AT Day 4 – It’s All Coming Together

Sheep Rock Top to Steeltrap Gap
Sunny and I Like It Camp to Call Home Camp
AT miles: 17.9
Total miles: 67.7
Elevation change: 4826ft gain, 4508 loss

There’s no such thing as a perfect day on trail, or maybe they’re all perfect (something to ponder later). However, today came close. Great weather and a no-rush schedule afforded me the pleasure cruise vibe that I’m always searching for. Just taking the trail as it comes, my way.

With no real schedule to keep anymore, I let my body wake naturally. It was still dark when that happened so I snoozed a little bit until the sky brightened and turned a dusty purple, then red. I was pleased to note that while it was still cold, somewhere in the 20’s, the hellacious wind had finally abated. The morning was peaceful.

A warming glow on a cold morning.

I packed my things then got moving, wearing all my layers and warming up quickly. The warm morning light lit up the orange-brown leaf litter, adding cozy visuals to my cozy state.

I passed a huge group of Scouts one mile later at Low Gap Shelter. Observing their collective energy made me smile and grateful that I camped where I did last night. The trail from there followed an old logging road oh-so-gradually uphill around loping hillsides. A few other hikers passed me by while I filtered water, but I hiked on alone, perfectly content to keep it that way for now.

Ice to meet you.

Some icicles proved that my thermometer hadn’t been exaggerating, but the day was warming up for good now. I popped off a few layers, then ran straight into Guardian, just starting out the day. I moseyed with him for a while, learning about his struggles with life pulling him off of the trail on a previous thru-hike attempt in 2020. “Like my own country song,” as he put it. Wishing him better luck this time, I left him on a particularly rocky and muddy hillside traverse. I met U-turn next, a soon-to-be grandfather out enjoying retirement. Our shared experience was short-lived as I pulled into a campsite for a lunch break.

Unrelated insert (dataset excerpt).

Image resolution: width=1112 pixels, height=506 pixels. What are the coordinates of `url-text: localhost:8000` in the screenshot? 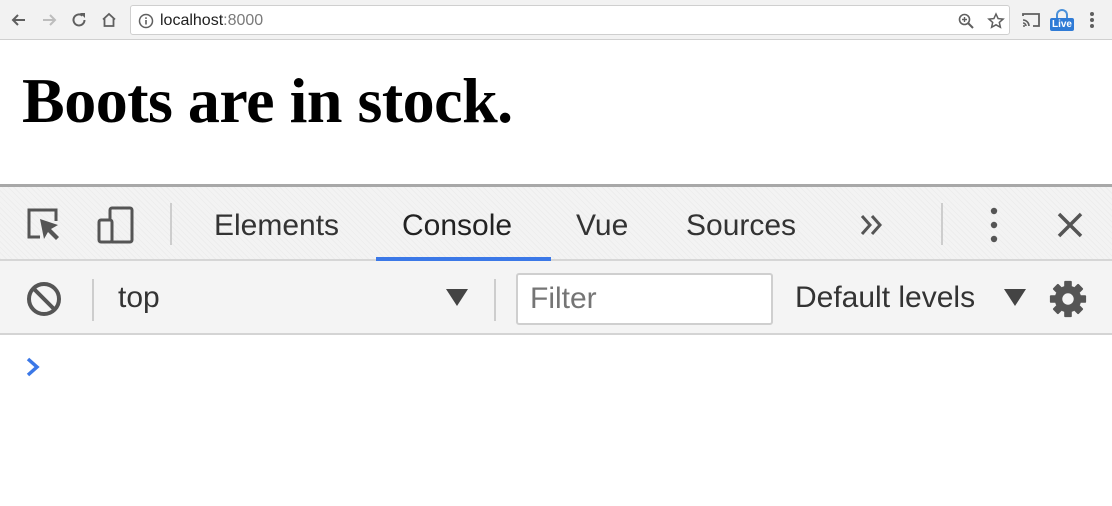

The leaves are deep out here, and poles are adept at collecting them.

I stretched out my legs as best as I could, with particular attention given to my left knee and right shin where I was feeling the beginnings of shin splints. It’s funny, but at 31, I feel a lot older than my 25 year old self on the PCT. Smarter and wiser, more handsome too, but older. On the PCT, my feet were a mess at this point, riddled with painful, stride-altering blisters, but my muscles took the abuse without much more than an early morning protest. Things are different now, but I’d rather have it this way. A little stretching is a small price to pay for painless stepping.

Shoes off break for the first time. Luxurious.

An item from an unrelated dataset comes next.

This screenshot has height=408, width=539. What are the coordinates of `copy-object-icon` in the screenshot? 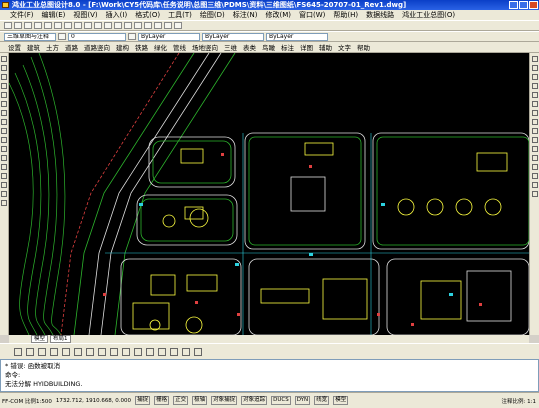 It's located at (535, 68).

The first shoes-off break of the AT was a resounding success. I left refreshed and full of chips, chocolate, and peanut butter. After a punishing descent to Unicoi Gap I did still manage to stuff in a banana and tangerine, graciously provided by a trail angel up from Hotlanta. The day got much harder after that, starting with a relentless climb to the summit of Rocky Mountain. I’ve seen rockier, but the viewpoint was a nice change to the monotony of deciduates in winter. That big climb was followed by a challenging and rocky descent to Indian Grave Gap. Then I was bounced immediately up again through rhododendron thickets to the top of Tray Mountain, probably the highest point of the AT so far at nearly 4400ft.

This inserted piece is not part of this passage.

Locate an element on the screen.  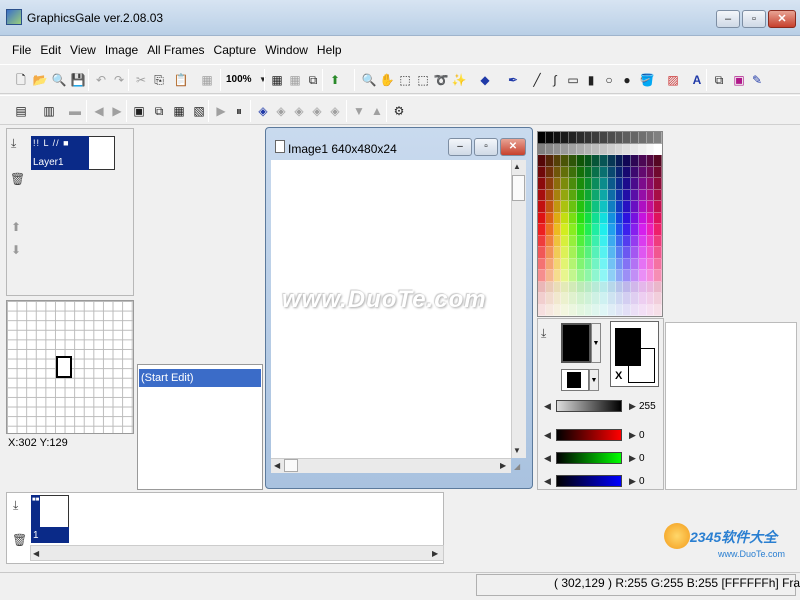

The view from Rocky Mountain.

The day was working its way into evening by the time I started down the opposite ridge. I got cold when I tucked into shady dips, then warmed up again on the sunny bulges. Having nearly made my mileage goal (setting up perfectly for a resupply delivery tomorrow), I had no qualms with stopping before 6pm. Besides, I was tired. Dead tired. It was all I could do to stretch, lie down, scarf some cold beans, and make the first call home to SpiceRack. I was in danger of dozing off each step of the way.

Home for the evening.

With tremendous effort, I got up to brush my teeth and pee one last time. There is no harder task on a thru-hike. Thinking about how I’ll take cold and sunny nine times out of ten when hiking, sleep came easy, and I slept hard.